■ **Trecho fornecido**
Período de Realização
Desde junho/2021

Objetivos
Organizar a rede de atenção para garantir o acesso à saúde de pessoas trans; realizar projeto educacional aos profissionais de saúde sobre identidade de gênero e sexualidade; promover interlocução entre os atores da saúde, sociais e outras áreas no campo da atenção integral.

Resultados
Mais de 500 profissionais de saúde participaram de oficinas sobre temas ligados à identidade de gênero, sexualidade, acolhimento, cuidados humanizados aos trans; interlocução com os 2 hospitais estaduais da região que realizam cirurgias transexualizadoras para melhor compreensão e organização dos fluxos. Atualmente mais de 200 trans são atendidos nas referências municipais para o processo transexualizador com equipe multiprofissional que aciona outros serviços conforme as necessidades; 3 momentos diferentes de capacitação sobre hormonização com CRTSP para médicos, farmacêuticos, psicólogos; aproximação de lideranças trans etc. Reuniões bimensais do GT para monitoramento do projeto e continuidade da troca de experiências e desafios. Para isso, foi necessário mútuo apoio entre os interlocutores regionais da SESP e das SMS.

■ **Exercício**
Prossiga com o trecho sobre a atenção à saúde de pessoas trans a partir do ponto em que ele termina. Os registros não guardam relação com o trecho sobre a atenção à saúde de pessoas trans.

■ **Os dados**

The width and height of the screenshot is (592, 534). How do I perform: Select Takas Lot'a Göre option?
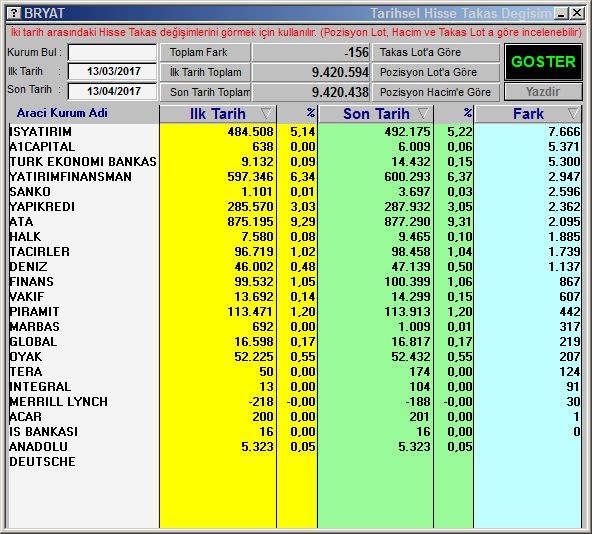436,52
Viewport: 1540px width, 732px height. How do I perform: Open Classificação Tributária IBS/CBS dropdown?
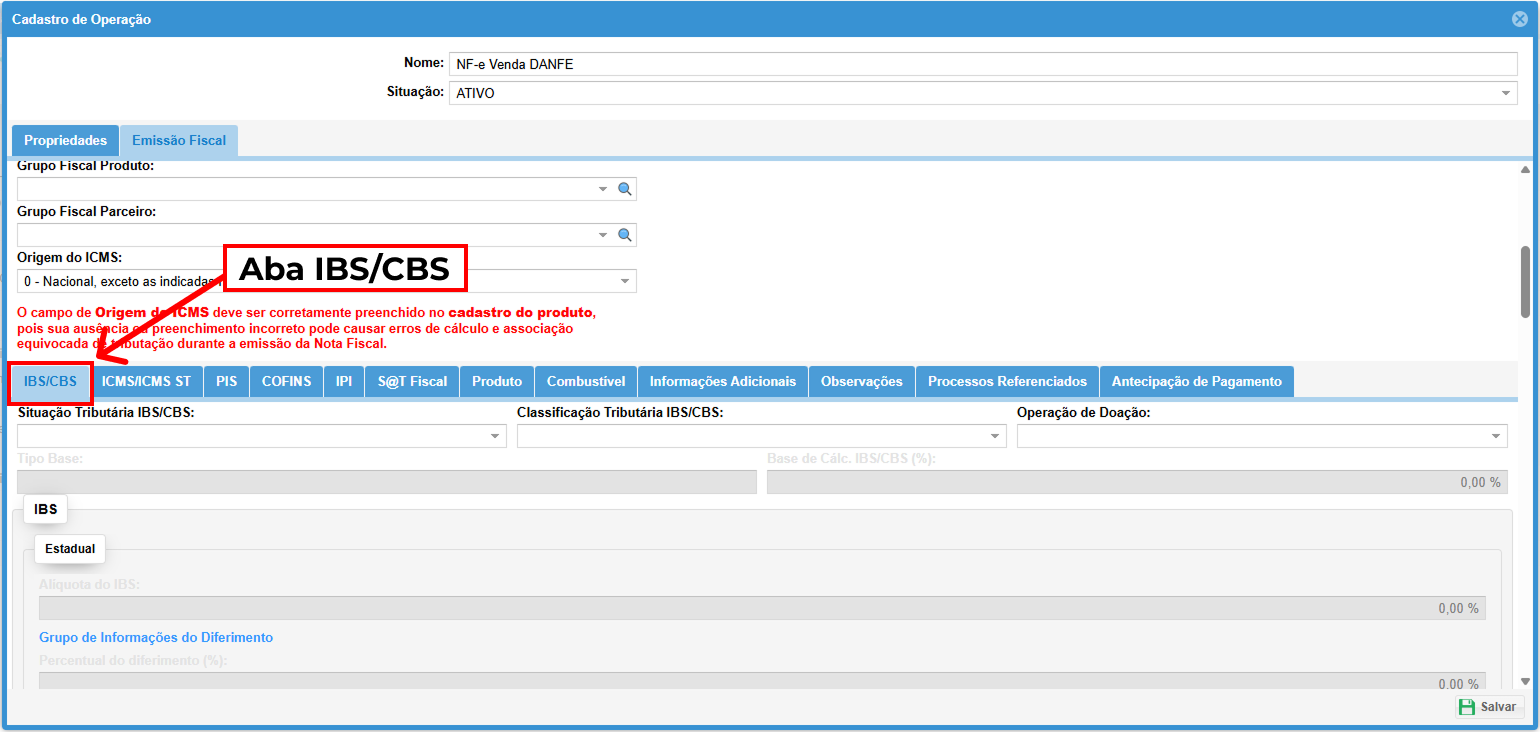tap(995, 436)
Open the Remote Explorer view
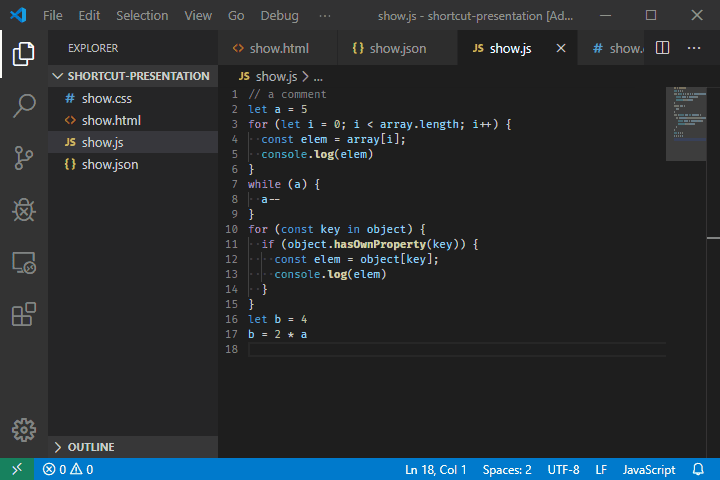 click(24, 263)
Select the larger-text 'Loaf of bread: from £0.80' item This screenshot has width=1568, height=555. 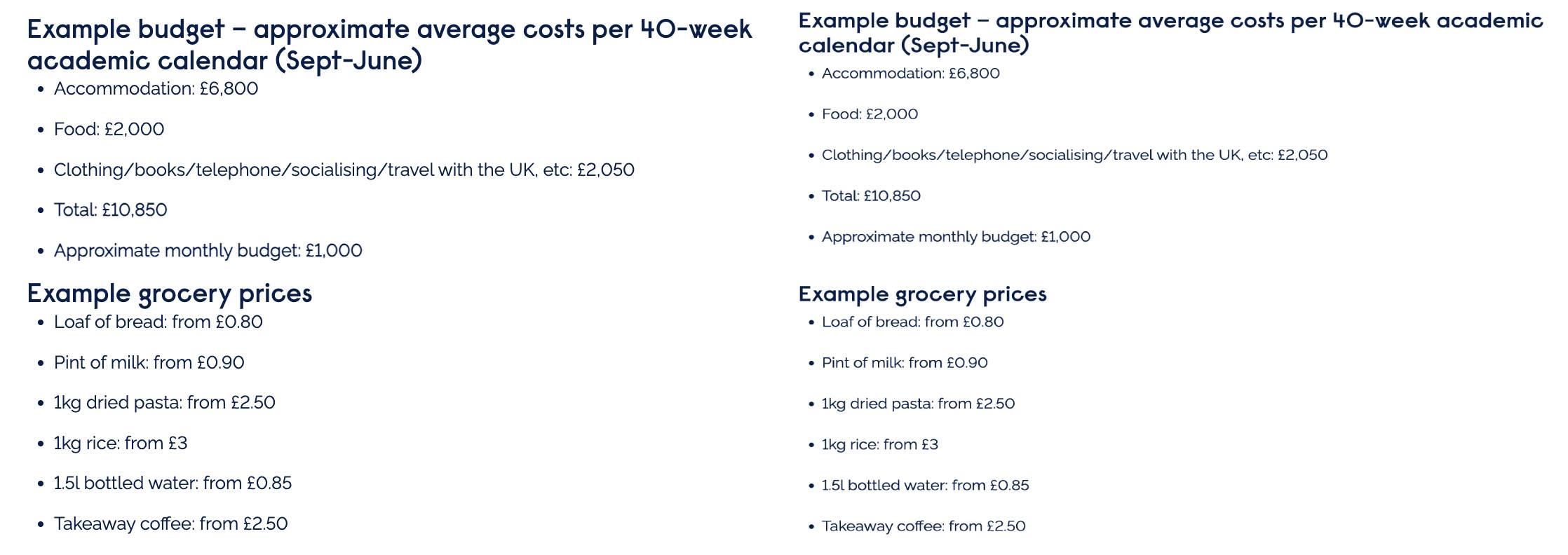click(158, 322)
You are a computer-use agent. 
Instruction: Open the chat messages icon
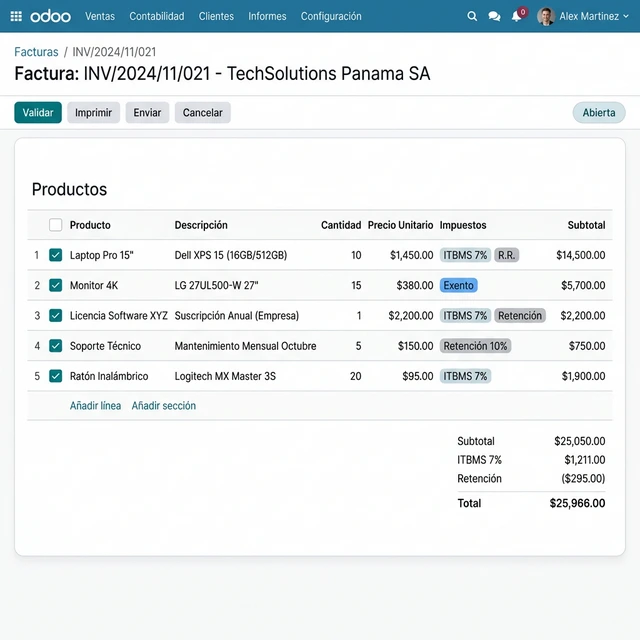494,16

■ **Resposta ao exercício**
Aprendizados
O amplo debate de ideias, somado às experiências anteriores de pelo menos dois municípios, que já dispunham de ofertas de cuidados às pessoas trans, fez com que todos reconhecessem o desafio de convencer os gestores a investirem na promoção da equidade para pessoas trans, a partir da AB, compreendido sob a perspectiva das suas vulnerabilidades, buscando induzir iniciativas políticas e operacionais para a proteção dos direitos humanos e sociais. Também foi de extrema importância ter membros da comunidade LGBT no GT. Vale dizer que, a maioria de nós, tinha limitações na compreensão do tema, do significado das lutas e, participar do GT, trouxe implicações profissionais e de cidadania. Neste sentido, diria que fomos alfabetizados para a conquista de uma consciência transitivo-crítica (Paulo Freire, 1979).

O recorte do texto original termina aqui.